A partire dal 3 giugno 2026, entreranno in vigore nuovi requisiti minimi di prestazione energetica per gli edifici, in linea con le direttive europee sull'efficienza e la sostenibilità. Queste modifiche interesseranno sia le nuove costruzioni sia le ristrutturazioni importanti, imponendo standard più elevati per isolamento, impianti e utilizzo di energie rinnovabili. Nel centro-nord Italia, dove il patrimonio edilizio è eterogeneo, è fondamentale comprendere le nuove regole per evitare sanzioni e valorizzare gli immobili. In questo scenario, il supporto di una società di ingegneria e architettura come Stalia diventa strategico.

Cosa cambierà concretamente

Le principali novità riguardano:

1. Edifici NZEB – Il concetto di “Nearly Zero Energy Building” diventa lo standard per nuove costruzioni e ristrutturazioni rilevanti.

2. Involucro edilizio – Limiti più stringenti su pareti, coperture e serramenti, con attenzione alla trasmittanza termica e ai ponti termici.

3. Impianti tecnologici – Elevata efficienza energetica e integrazione di fonti rinnovabili obbligatorie.

4. Controllo dei consumi – Necessità di monitoraggio e gestione intelligente dell’energia.

Questi cambiamenti obbligano progettisti e proprietari a considerare la prestazione energetica fin dalle prime fasi progettuali.

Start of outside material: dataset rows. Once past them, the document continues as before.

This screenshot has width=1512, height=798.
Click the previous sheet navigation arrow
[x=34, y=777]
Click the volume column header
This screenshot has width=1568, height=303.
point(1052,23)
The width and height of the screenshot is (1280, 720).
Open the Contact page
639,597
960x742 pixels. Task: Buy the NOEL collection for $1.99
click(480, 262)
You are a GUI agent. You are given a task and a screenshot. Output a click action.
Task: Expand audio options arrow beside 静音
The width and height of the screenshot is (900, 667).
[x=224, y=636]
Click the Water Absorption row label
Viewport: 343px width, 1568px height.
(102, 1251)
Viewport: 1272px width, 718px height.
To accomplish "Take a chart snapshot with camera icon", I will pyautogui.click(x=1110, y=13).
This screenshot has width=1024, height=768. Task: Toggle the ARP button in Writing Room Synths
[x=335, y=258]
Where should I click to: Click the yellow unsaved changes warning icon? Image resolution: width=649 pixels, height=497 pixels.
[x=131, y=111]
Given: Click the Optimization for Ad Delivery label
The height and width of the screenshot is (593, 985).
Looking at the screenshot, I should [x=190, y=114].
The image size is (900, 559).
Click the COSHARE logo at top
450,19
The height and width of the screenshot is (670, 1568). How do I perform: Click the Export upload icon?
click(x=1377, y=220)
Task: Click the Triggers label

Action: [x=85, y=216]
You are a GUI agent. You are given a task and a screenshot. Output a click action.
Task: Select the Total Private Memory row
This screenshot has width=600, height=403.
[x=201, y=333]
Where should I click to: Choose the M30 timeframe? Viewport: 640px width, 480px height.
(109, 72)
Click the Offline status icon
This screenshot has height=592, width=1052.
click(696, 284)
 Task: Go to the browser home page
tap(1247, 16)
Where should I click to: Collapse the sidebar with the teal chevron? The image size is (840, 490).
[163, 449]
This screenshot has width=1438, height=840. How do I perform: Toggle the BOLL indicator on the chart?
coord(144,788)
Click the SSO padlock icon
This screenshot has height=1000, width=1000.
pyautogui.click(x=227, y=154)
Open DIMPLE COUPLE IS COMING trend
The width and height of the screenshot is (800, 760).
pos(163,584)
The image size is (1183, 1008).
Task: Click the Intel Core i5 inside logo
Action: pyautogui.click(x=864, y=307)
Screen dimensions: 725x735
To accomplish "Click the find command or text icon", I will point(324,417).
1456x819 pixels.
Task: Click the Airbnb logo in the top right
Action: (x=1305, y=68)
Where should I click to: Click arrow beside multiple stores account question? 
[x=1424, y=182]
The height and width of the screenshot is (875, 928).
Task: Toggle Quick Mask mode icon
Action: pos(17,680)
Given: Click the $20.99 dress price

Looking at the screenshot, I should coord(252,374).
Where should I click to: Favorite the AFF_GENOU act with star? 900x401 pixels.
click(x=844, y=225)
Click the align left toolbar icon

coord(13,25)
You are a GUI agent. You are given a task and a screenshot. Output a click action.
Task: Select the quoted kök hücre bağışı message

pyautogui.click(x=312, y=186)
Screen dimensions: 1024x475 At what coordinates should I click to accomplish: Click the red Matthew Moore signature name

Impatti per chi costruisce o ristruttura

Maggiore complessità progettuale — La progettazione energetica non può più essere trattata come un dettaglio. È necessaria un’integrazione tra architettura, strutture e impianti, supportata da calcoli e simulazioni accurate.

Investimento iniziale più elevato — L’utilizzo di materiali ad alte prestazioni e tecnologie avanzate aumenta il costo iniziale, ma si traduce in:

  • Riduzione dei consumi a lungo termine
  • Maggiore comfort
  • Incremento del valore dell’immobile

Opportunità di incentivi — Gli interventi che rispettano o superano i nuovi requisiti possono beneficiare di incentivi statali e regionali, trasformando l’obbligo normativo in un’opportunità economica.

Errori da evitare

  • Affrontare la progettazione energetica solo a fine progetto
  • Usare soluzioni standard senza considerare caratteristiche specifiche dell’edificio
  • Non valutare il ciclo di vita dell’edificio, concentrandosi solo sui costi iniziali

Il ruolo di Stalia

Affidarsi a Stalia significa poter gestire la complessità normativa con un approccio integrato. La società coordina architettura, strutture e impianti per:

  • Garantire la conformità normativa
  • Massimizzare l’efficienza energetica
  • Evitare varianti e imprevisti in cantiere

Conclusione

I nuovi requisiti minimi di prestazione energetica rappresentano una sfida, ma anche un’opportunità per costruire edifici più sicuri, efficienti e confortevoli. Affidarsi a professionisti esperti permette di trasformare la complessità normativa in valore concreto.